▸ ASSIGNMENT:
Each entry, from beginning to end, is to be transcribed verbatim.

[Stored records]
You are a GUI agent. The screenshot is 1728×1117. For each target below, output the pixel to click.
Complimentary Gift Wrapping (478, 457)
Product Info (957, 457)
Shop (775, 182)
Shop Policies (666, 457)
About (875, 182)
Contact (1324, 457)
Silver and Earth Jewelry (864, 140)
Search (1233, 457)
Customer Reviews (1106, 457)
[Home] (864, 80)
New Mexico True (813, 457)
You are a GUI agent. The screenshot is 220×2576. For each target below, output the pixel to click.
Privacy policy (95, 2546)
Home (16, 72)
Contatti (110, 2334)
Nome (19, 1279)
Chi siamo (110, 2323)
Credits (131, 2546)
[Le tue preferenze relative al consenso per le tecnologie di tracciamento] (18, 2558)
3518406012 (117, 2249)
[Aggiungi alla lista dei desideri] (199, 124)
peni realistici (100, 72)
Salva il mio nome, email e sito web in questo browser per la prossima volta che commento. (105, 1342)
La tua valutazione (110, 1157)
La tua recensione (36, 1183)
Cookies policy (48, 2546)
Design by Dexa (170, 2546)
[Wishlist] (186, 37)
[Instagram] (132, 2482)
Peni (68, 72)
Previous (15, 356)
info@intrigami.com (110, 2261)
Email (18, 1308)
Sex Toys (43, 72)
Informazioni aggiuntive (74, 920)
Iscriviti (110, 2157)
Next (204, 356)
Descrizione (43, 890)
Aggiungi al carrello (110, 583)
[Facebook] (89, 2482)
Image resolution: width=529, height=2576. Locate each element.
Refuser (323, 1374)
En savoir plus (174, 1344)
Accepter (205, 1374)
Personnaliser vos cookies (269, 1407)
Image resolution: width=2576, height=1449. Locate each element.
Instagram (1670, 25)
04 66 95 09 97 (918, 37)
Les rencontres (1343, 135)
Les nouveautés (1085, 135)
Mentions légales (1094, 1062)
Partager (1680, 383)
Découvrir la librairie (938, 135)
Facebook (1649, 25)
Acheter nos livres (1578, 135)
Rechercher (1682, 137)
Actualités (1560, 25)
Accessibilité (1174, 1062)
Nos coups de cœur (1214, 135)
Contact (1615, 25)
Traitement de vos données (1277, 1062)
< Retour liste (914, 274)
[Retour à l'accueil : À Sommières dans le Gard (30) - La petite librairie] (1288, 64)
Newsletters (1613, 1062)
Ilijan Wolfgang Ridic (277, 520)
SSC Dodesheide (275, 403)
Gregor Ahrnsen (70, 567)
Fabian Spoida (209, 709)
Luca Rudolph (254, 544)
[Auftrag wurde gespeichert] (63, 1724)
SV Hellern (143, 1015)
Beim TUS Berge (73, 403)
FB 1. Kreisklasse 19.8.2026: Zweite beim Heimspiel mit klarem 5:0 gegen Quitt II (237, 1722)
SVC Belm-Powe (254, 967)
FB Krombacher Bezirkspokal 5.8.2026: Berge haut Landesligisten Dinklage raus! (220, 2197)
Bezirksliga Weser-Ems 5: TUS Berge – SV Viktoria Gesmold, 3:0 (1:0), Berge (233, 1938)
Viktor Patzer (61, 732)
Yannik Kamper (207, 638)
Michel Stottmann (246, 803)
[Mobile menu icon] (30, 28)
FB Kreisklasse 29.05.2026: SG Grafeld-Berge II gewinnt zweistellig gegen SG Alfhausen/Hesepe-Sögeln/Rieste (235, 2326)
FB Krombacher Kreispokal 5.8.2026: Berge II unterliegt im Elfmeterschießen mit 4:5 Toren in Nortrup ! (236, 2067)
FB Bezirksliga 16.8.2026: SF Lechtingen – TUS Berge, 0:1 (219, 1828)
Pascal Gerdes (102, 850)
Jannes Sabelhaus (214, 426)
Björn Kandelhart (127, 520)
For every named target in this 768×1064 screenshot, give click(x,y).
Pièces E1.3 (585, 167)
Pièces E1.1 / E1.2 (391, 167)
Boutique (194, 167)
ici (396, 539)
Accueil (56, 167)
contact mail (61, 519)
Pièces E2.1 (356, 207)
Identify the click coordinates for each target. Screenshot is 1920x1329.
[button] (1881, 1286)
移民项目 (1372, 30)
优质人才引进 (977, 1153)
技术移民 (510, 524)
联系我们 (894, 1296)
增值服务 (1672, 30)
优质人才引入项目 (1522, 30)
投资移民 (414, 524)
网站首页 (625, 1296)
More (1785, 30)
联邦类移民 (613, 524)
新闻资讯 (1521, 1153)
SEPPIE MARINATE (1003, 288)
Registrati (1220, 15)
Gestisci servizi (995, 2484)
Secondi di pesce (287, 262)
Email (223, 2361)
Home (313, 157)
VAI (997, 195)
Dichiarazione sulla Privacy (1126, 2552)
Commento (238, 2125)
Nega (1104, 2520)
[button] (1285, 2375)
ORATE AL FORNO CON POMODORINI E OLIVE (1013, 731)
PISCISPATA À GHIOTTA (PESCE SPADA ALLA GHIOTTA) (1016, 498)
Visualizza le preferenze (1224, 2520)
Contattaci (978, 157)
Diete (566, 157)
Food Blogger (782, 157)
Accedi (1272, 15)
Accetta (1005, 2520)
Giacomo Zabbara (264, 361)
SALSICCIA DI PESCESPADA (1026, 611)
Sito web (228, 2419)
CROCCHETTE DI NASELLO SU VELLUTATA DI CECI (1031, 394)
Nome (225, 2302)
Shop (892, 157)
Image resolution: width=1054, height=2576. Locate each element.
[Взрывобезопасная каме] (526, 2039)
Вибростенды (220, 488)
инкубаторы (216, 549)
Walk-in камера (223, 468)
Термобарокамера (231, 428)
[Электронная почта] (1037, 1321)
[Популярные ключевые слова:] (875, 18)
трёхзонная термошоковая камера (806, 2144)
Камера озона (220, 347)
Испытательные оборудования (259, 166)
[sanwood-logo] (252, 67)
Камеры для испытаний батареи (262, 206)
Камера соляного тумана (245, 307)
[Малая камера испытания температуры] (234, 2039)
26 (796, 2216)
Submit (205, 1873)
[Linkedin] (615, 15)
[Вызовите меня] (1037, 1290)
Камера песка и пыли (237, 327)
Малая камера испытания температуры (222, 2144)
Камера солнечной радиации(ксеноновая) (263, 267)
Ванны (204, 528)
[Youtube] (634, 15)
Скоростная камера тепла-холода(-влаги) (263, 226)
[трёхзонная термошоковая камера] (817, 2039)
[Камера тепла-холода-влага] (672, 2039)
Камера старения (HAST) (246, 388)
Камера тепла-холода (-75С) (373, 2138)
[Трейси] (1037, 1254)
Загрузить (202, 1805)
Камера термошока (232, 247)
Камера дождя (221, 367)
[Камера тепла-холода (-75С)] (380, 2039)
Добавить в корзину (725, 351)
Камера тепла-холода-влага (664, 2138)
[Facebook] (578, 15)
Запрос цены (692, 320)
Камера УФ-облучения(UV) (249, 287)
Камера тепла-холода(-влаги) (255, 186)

▸ TASK SOLUTION:
You are a GUI agent. The screenshot is 1728×1117. For each target below, output the pixel to click.
Complimentary Gift Wrapping (478, 457)
Product Info (957, 457)
Shop (775, 182)
Shop Policies (666, 457)
About (875, 182)
Contact (1324, 457)
Silver and Earth Jewelry (864, 140)
Search (1233, 457)
Customer Reviews (1106, 457)
[Home] (864, 80)
New Mexico True (813, 457)
You are a GUI agent. The screenshot is 220×2576. For each target below, output the pixel to click.
Privacy policy (95, 2546)
Home (16, 72)
Contatti (110, 2334)
Nome (19, 1279)
Chi siamo (110, 2323)
Credits (131, 2546)
[Le tue preferenze relative al consenso per le tecnologie di tracciamento] (18, 2558)
3518406012 (117, 2249)
[Aggiungi alla lista dei desideri] (199, 124)
peni realistici (100, 72)
Salva il mio nome, email e sito web in questo browser per la prossima volta che commento. (105, 1342)
La tua valutazione (110, 1157)
La tua recensione (36, 1183)
Cookies policy (48, 2546)
Design by Dexa (170, 2546)
[Wishlist] (186, 37)
[Instagram] (132, 2482)
Peni (68, 72)
Previous (15, 356)
info@intrigami.com (110, 2261)
Email (18, 1308)
Sex Toys (43, 72)
Informazioni aggiuntive (74, 920)
Iscriviti (110, 2157)
Next (204, 356)
Descrizione (43, 890)
Aggiungi al carrello (110, 583)
[Facebook] (89, 2482)
Image resolution: width=529, height=2576. Locate each element.
Refuser (323, 1374)
En savoir plus (174, 1344)
Accepter (205, 1374)
Personnaliser vos cookies (269, 1407)
Image resolution: width=2576, height=1449. Locate each element.
Instagram (1670, 25)
04 66 95 09 97 (918, 37)
Les rencontres (1343, 135)
Les nouveautés (1085, 135)
Mentions légales (1094, 1062)
Partager (1680, 383)
Découvrir la librairie (938, 135)
Facebook (1649, 25)
Acheter nos livres (1578, 135)
Rechercher (1682, 137)
Actualités (1560, 25)
Accessibilité (1174, 1062)
Nos coups de cœur (1214, 135)
Contact (1615, 25)
Traitement de vos données (1277, 1062)
< Retour liste (914, 274)
[Retour à l'accueil : À Sommières dans le Gard (30) - La petite librairie] (1288, 64)
Newsletters (1613, 1062)
Ilijan Wolfgang Ridic (277, 520)
SSC Dodesheide (275, 403)
Gregor Ahrnsen (70, 567)
Fabian Spoida (209, 709)
Luca Rudolph (254, 544)
[Auftrag wurde gespeichert] (63, 1724)
SV Hellern (143, 1015)
Beim TUS Berge (73, 403)
FB 1. Kreisklasse 19.8.2026: Zweite beim Heimspiel mit klarem 5:0 gegen Quitt II (237, 1722)
SVC Belm-Powe (254, 967)
FB Krombacher Bezirkspokal 5.8.2026: Berge haut Landesligisten Dinklage raus! (220, 2197)
Bezirksliga Weser-Ems 5: TUS Berge – SV Viktoria Gesmold, 3:0 (1:0), Berge (233, 1938)
Viktor Patzer (61, 732)
Yannik Kamper (207, 638)
Michel Stottmann (246, 803)
[Mobile menu icon] (30, 28)
FB Kreisklasse 29.05.2026: SG Grafeld-Berge II gewinnt zweistellig gegen SG Alfhausen/Hesepe-Sögeln/Rieste (235, 2326)
FB Krombacher Kreispokal 5.8.2026: Berge II unterliegt im Elfmeterschießen mit 4:5 Toren in Nortrup ! (236, 2067)
FB Bezirksliga 16.8.2026: SF Lechtingen – TUS Berge, 0:1 (219, 1828)
Pascal Gerdes (102, 850)
Jannes Sabelhaus (214, 426)
Björn Kandelhart (127, 520)
For every named target in this 768×1064 screenshot, give click(x,y).
Pièces E1.3 (585, 167)
Pièces E1.1 / E1.2 (391, 167)
Boutique (194, 167)
ici (396, 539)
Accueil (56, 167)
contact mail (61, 519)
Pièces E2.1 (356, 207)
Identify the click coordinates for each target. Screenshot is 1920x1329.
[button] (1881, 1286)
移民项目 (1372, 30)
优质人才引进 (977, 1153)
技术移民 (510, 524)
联系我们 (894, 1296)
增值服务 (1672, 30)
优质人才引入项目 (1522, 30)
投资移民 (414, 524)
网站首页 (625, 1296)
More (1785, 30)
联邦类移民 (613, 524)
新闻资讯 (1521, 1153)
SEPPIE MARINATE (1003, 288)
Registrati (1220, 15)
Gestisci servizi (995, 2484)
Secondi di pesce (287, 262)
Email (223, 2361)
Home (313, 157)
VAI (997, 195)
Dichiarazione sulla Privacy (1126, 2552)
Commento (238, 2125)
Nega (1104, 2520)
[button] (1285, 2375)
ORATE AL FORNO CON POMODORINI E OLIVE (1013, 731)
PISCISPATA À GHIOTTA (PESCE SPADA ALLA GHIOTTA) (1016, 498)
Visualizza le preferenze (1224, 2520)
Contattaci (978, 157)
Diete (566, 157)
Food Blogger (782, 157)
Accedi (1272, 15)
Accetta (1005, 2520)
Giacomo Zabbara (264, 361)
SALSICCIA DI PESCESPADA (1026, 611)
Sito web (228, 2419)
CROCCHETTE DI NASELLO SU VELLUTATA DI CECI (1031, 394)
Nome (225, 2302)
Shop (892, 157)
Image resolution: width=1054, height=2576. Locate each element.
[Взрывобезопасная каме] (526, 2039)
Вибростенды (220, 488)
инкубаторы (216, 549)
Walk-in камера (223, 468)
Термобарокамера (231, 428)
[Электронная почта] (1037, 1321)
[Популярные ключевые слова:] (875, 18)
трёхзонная термошоковая камера (806, 2144)
Камера озона (220, 347)
Испытательные оборудования (259, 166)
[sanwood-logo] (252, 67)
Камеры для испытаний батареи (262, 206)
Камера соляного тумана (245, 307)
[Малая камера испытания температуры] (234, 2039)
26 (796, 2216)
Submit (205, 1873)
[Linkedin] (615, 15)
[Вызовите меня] (1037, 1290)
Камера песка и пыли (237, 327)
Малая камера испытания температуры (222, 2144)
Камера солнечной радиации(ксеноновая) (263, 267)
Ванны (204, 528)
[Youtube] (634, 15)
Скоростная камера тепла-холода(-влаги) (263, 226)
[трёхзонная термошоковая камера] (817, 2039)
[Камера тепла-холода-влага] (672, 2039)
Камера старения (HAST) (246, 388)
Камера тепла-холода (-75С) (373, 2138)
[Трейси] (1037, 1254)
Загрузить (202, 1805)
Камера термошока (232, 247)
Камера дождя (221, 367)
[Камера тепла-холода (-75С)] (380, 2039)
Добавить в корзину (725, 351)
Камера тепла-холода-влага (664, 2138)
[Facebook] (578, 15)
Запрос цены (692, 320)
Камера УФ-облучения(UV) (249, 287)
Камера тепла-холода(-влаги) (255, 186)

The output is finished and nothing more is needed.